Amazon EFS as an alternative has worked well for customers that don’t have high usage patterns of Jenkins. All Jenkins instances within the Region can access the Amazon EFS file system and data durably stored in multiple Availability Zones. If a single Availability Zone experiences an outage, the Jenkins file system is still accessible from other Availability Zones providing HA for the storage layer. This solution is not recommended for high-usage systems due to the way that Jenkins reads and writes data. Jenkins’s access pattern is skewed towards writing data such as logs, cloned repos, and building artifacts versus reading data. Amazon EFS, on the other hand, is designed for workloads that read more than they write. On high-usage workloads, customers have experienced Jenkins build slowness and Jenkins page load latency. This is why Amazon EFS isn’t recommended for high-usage Jenkins systems.

Solution for Jenkins at scale and HA

Solving the compute problem is relatively straightforward by using Amazon Elastic Kubernetes Service (Amazon EKS). In the context of Jenkins, an organization would run Jenkins in an Amazon EKS cluster that spans multiple Availability Zones, as shown in the following diagram.

Diagram showing Jenkins deployment in Amazon EKS with three availability zones inside a VPC

Figure 1 –Jenkins deployment in Amazon EKS with multiple availability zones.

Jenkins Controller and Agent would run in an Availability Zone as a Kubernetes pod. Amazon EKS is designed around Desired State Configuration (DSC), which means that it continuously make sure that the running environment matches the configuration that has been applied to Amazon EKS. In practice, when Amazon EKS is told that you want a single pod of Jenkins running, it monitors and makes sure that pod is always running. If an Availability Zone is unavailable, Amazon EKS launches a new node in another Availability Zone and deploys all pods to meet any necessary constraints defined in Amazon EKS. With this option, we still need to have the data in other Availability Zones, which we cover later in this post.

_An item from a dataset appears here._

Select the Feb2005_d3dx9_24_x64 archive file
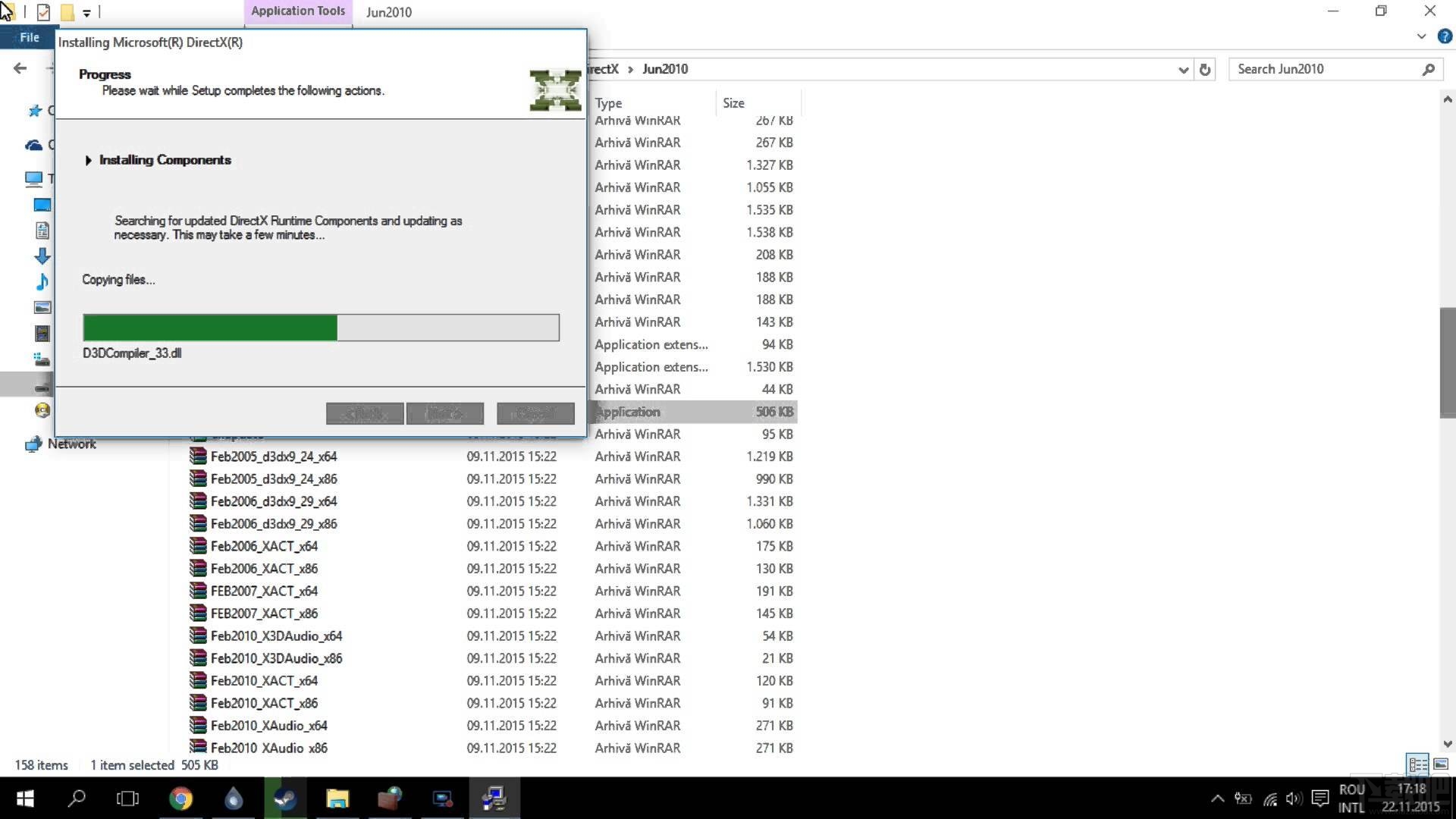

The only option of scaling Jenkins controllers is vertical. Scaling Jenkins horizontally could lead to an undesirable state because the system wasn’t designed to have multiple instances of Jenkins attached to the same storage layer. There is no exclusive file locking mechanism to ensure data consistency. For organizations that have exhausted the limits with vertical scaling, the recommendation is to run multiple independent Jenkins controllers and separate them per team or group. Vertical scaling of Jenkins is simpler in Amazon EKS. Node sizes and container memory are controlled by configuration. Increasing memory size is as simple as changing a container’s memory setting. Due to the ease of changing configuration, it’s best to start with a lower memory setting, monitor performance, and increase as necessary. You want to find a good balance between price and performance.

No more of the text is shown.